From May 28- June 13, Ar Prim hosted a group exhibition of finalists for the Albert-Dumouchel Prize for undergraduate artists. This was the 32nd edition of the collective exhibition Première impression. For me, the standout work was by School of Art at Université Laval’s Jessica Martin-Lafond, who presented Wolf in Lover’s Clothing. This work is an artist’s book inside a wooden box, the pages of which can be turned with tweezers using gold-coloured satin gloves.

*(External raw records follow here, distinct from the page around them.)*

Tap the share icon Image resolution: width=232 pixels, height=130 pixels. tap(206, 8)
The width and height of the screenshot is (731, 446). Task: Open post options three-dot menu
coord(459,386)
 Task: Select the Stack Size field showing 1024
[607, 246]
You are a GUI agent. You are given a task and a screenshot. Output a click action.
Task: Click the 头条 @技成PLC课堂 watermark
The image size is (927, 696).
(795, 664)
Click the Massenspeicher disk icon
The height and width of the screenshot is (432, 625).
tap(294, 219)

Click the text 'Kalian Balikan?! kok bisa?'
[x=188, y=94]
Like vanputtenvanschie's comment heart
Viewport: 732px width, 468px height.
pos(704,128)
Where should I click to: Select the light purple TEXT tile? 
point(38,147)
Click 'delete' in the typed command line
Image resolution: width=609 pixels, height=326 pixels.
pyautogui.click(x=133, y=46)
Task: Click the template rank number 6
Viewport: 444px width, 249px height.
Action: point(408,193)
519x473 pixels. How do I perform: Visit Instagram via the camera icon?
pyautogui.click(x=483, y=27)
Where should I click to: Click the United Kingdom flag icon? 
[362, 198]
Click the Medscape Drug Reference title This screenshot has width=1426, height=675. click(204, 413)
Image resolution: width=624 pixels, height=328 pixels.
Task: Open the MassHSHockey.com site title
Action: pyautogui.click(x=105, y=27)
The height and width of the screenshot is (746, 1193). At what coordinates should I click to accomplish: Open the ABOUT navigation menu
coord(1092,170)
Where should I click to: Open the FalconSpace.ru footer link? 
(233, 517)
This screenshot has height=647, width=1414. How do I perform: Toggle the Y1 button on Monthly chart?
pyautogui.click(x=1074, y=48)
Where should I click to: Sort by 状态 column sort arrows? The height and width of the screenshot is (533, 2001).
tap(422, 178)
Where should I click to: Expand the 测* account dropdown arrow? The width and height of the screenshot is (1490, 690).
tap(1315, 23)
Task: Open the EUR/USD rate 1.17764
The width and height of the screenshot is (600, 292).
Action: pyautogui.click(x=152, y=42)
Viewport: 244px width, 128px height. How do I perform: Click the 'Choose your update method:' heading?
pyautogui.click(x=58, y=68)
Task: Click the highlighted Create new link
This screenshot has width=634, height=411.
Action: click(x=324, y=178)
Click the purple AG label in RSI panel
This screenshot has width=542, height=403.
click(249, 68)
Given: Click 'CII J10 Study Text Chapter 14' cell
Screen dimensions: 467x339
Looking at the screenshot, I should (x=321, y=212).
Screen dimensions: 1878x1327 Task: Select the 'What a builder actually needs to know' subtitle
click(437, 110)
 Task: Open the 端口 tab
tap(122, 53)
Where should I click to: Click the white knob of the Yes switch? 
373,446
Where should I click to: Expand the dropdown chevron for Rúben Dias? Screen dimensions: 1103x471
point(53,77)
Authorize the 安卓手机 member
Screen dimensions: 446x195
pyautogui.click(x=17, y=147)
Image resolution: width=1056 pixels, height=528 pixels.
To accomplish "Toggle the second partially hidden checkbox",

I enjoyed the discovery process of this piece, the disorientation that ensues from figuring out how this works, the tactility, and the use of colour and texture.

Martin-Lafond is a printmaker and artist book creator, and her work pays homage to those traditions, but is also reminiscent of female surrealists, such as Merret Oppenheim, who also worked with unusual objects and sexuality. There’s always a childlike exhilaration when one is allowed to handle the art, and this piece is no exception. There is a sense of the theatric with putting on the satin gloves, as well as a sexual metaphor to putting a part of your body into a covering to handle the art itself, to explore it within the box.

The dusty pink and gold tones, felt, and doilies and other touches made me think of antiques and femininity. This piece, with its vulvas, predatory wolves, drawings of hands, rumpled bedsheets, and delicate flowers with fragments of love-lorn poetry is playful, cheeky, and gives a sense of discovery, vulnerability, and intimacy.

You can follow her on Instagram to see her latest works, as Jessica Martin-Lafond is an artist you may wish to keep your eye on.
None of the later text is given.